# Feature Engineering Notebook

## Objectives

- Engineer features for Regression and Decision Tree models

## Inputs

- outputs/datasets/cleaned/TrainSetCleaned.csv
- outputs/datasets/cleaned/TestSetCleaned.csv

## Outputs

- generate a list with variables to engineer

---

## Change working directory
Change current working directory to its parent

In [None]:
import os 
cwd = os.getcwd()
cwd

In [None]:
os.chdir(os.path.dirname(cwd))
print("You set a new current working directory")

In [None]:
cwd = os.getcwd()
cwd

---

## Load cleaned data

In [61]:
import pandas as pd
train_set_path = "outputs/datasets/cleaned/TrainSetCleaned.csv"
TrainSet = pd.read_csv(train_set_path)
TrainSet.head(3)

Unnamed: 0,1stFlrSF,2ndFlrSF,BedroomAbvGr,BsmtExposure,BsmtFinSF1,BsmtFinType1,BsmtUnfSF,GarageArea,GarageFinish,GrLivArea,...,SalePrice,HouseAge,RemodAge,GarageAge,TotalSF,AboveGradeSF,IsRemodeled,Has2ndFlr,HasPorch,HasDeck
0,1828,0.0,3.0,Av,48,Missing,1774,774,Unf,1828,...,314813,18,18,18.0,3650.0,1828.0,0,0,0,0
1,894,0.0,2.0,No,0,Unf,894,308,Missing,894,...,109500,63,63,63.0,1788.0,894.0,0,0,0,0
2,964,0.0,2.0,No,713,ALQ,163,432,Unf,964,...,163500,104,19,104.0,1840.0,964.0,1,0,0,0


In [62]:
test_set_path = "outputs/datasets/cleaned/TestSetCleaned.csv"
TestSet = pd.read_csv(test_set_path)
TestSet.head(3)
-.-.-
Stated task 1: What objective does the feature engineering notebook list?
Stated task 2: Repeat everything in the feature engineering notebook from "TrainSet = pd.read_csv(train_set_path)" down to "TestSet = pd.read_csv(test_set_path)".
Stated task 3: Pick up the feature engineering notebook at the point where it stops and keep it going.

Stored data:
-.-.-
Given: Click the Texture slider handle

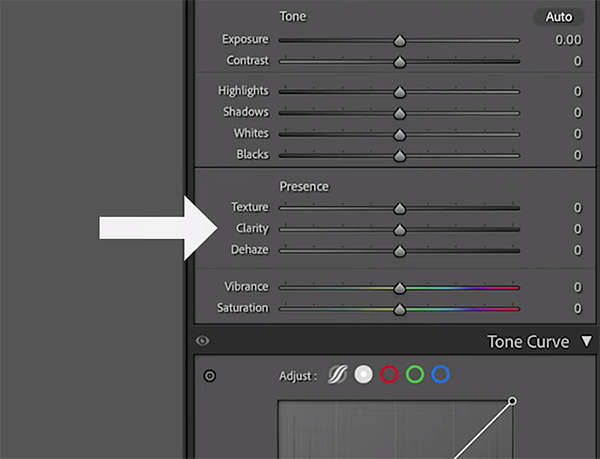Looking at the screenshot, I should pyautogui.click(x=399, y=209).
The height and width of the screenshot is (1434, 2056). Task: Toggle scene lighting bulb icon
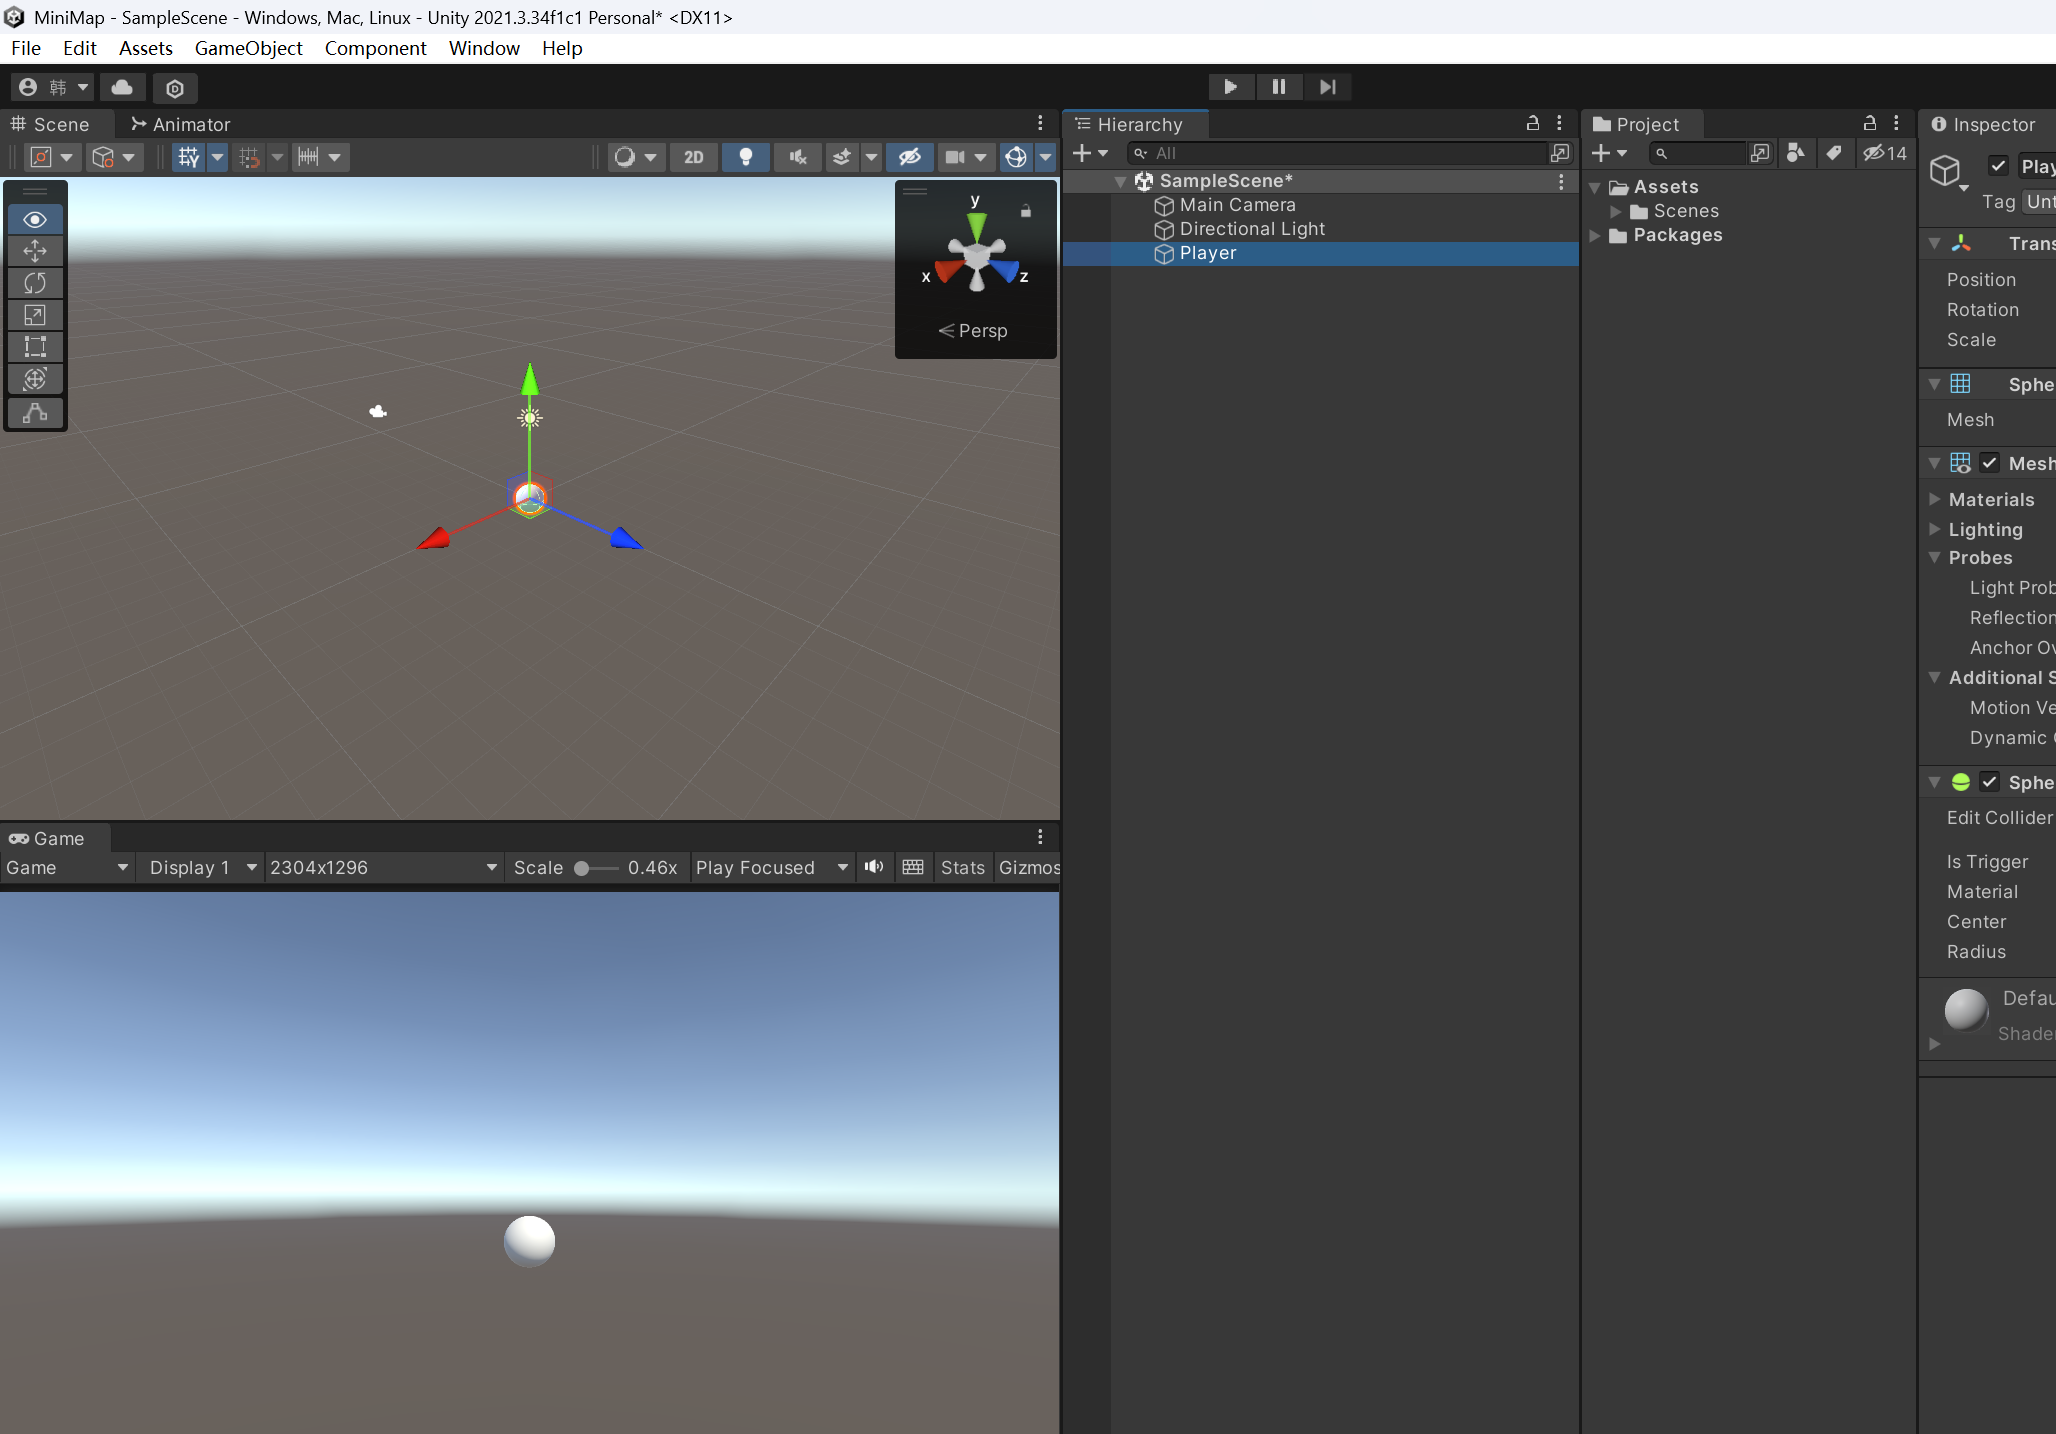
-.-.-
Exercise response 1: To engineer features for Regression and Decision Tree models.

Exercise response 2:
TrainSet = pd.read_csv(train_set_path)
TrainSet.head(3)

Unnamed: 0,1stFlrSF,2ndFlrSF,BedroomAbvGr,BsmtExposure,BsmtFinSF1,BsmtFinType1,BsmtUnfSF,GarageArea,GarageFinish,GrLivArea,...,SalePrice,HouseAge,RemodAge,GarageAge,TotalSF,AboveGradeSF,IsRemodeled,Has2ndFlr,HasPorch,HasDeck
0,1828,0.0,3.0,Av,48,Missing,1774,774,Unf,1828,...,314813,18,18,18.0,3650.0,1828.0,0,0,0,0
1,894,0.0,2.0,No,0,Unf,894,308,Missing,894,...,109500,63,63,63.0,1788.0,894.0,0,0,0,0
2,964,0.0,2.0,No,713,ALQ,163,432,Unf,964,...,163500,104,19,104.0,1840.0,964.0,1,0,0,0


In [62]:
test_set_path = "outputs/datasets/cleaned/TestSetCleaned.csv"
TestSet = pd.read_csv(test_set_path)

Exercise response 3:
Unnamed: 0,1stFlrSF,2ndFlrSF,BedroomAbvGr,BsmtExposure,BsmtFinSF1,BsmtFinType1,BsmtUnfSF,GarageArea,GarageFinish,GrLivArea,...,SalePrice,HouseAge,RemodAge,GarageAge,TotalSF,AboveGradeSF,IsRemodeled,Has2ndFlr,HasPorch,HasDeck
0,2515,0.0,4.0,No,1219,Rec,816,484,Missing,2515,...,200624,68,50,50.0,4550.0,2515.0,1,0,0,0
1,958,620.0,3.0,No,403,BLQ,238,240,Unf,1578,...,133000,84,75,84.0,2384.0,1578.0,1,1,0,0
2,979,224.0,3.0,No,185,LwQ,524,352,Unf,1203,...,110000,75,75,75.0,1912.0,1203.0,0,1,0,0


---

## Feature Engineering

Defining variables

OverallCond and OverallQual are categorical variables also, but they are already encoded

In [63]:
ordinal_vars = ['BsmtExposure', 'BsmtFinType1', 'GarageFinish', 'KitchenQual']
numeric_vars = [
    '1stFlrSF', '2ndFlrSF', 'BedroomAbvGr', 'BsmtFinSF1', 'BsmtUnfSF',
    'GarageArea', 'GrLivArea', 'LotArea', 'LotFrontage', 'MasVnrArea',
    'OpenPorchSF', 'TotalBsmtSF', 'HouseAge', 'RemodAge', 'GarageAge',
    'TotalSF', 'AboveGradeSF'
]

In [None]:
import matplotlib.pyplot as plt
import seaborn as sns
import scipy.stats as stats
from feature_engine import transformation as vt
import pandas as pd

def NumericFEAnalysis(df, var):
    df_temp = pd.DataFrame({var: df[var].copy()})

    transformers = {
        'Original': None, 
        'Log (base e)': vt.LogTransformer(variables=[var]),
        'Log (base 10)': vt.LogTransformer(variables=[var], base='10'),
        'Reciprocal': vt.ReciprocalTransformer(variables=[var]),
        'Power': vt.PowerTransformer(variables=[var]),
        'BoxCox': vt.BoxCoxTransformer(variables=[var]),
        'YeoJohnson': vt.YeoJohnsonTransformer(variables=[var])
    }

    n_transforms = len(transformers)
    fig, axs = plt.subplots(n_transforms, 3, figsize=(15, 5*n_transforms))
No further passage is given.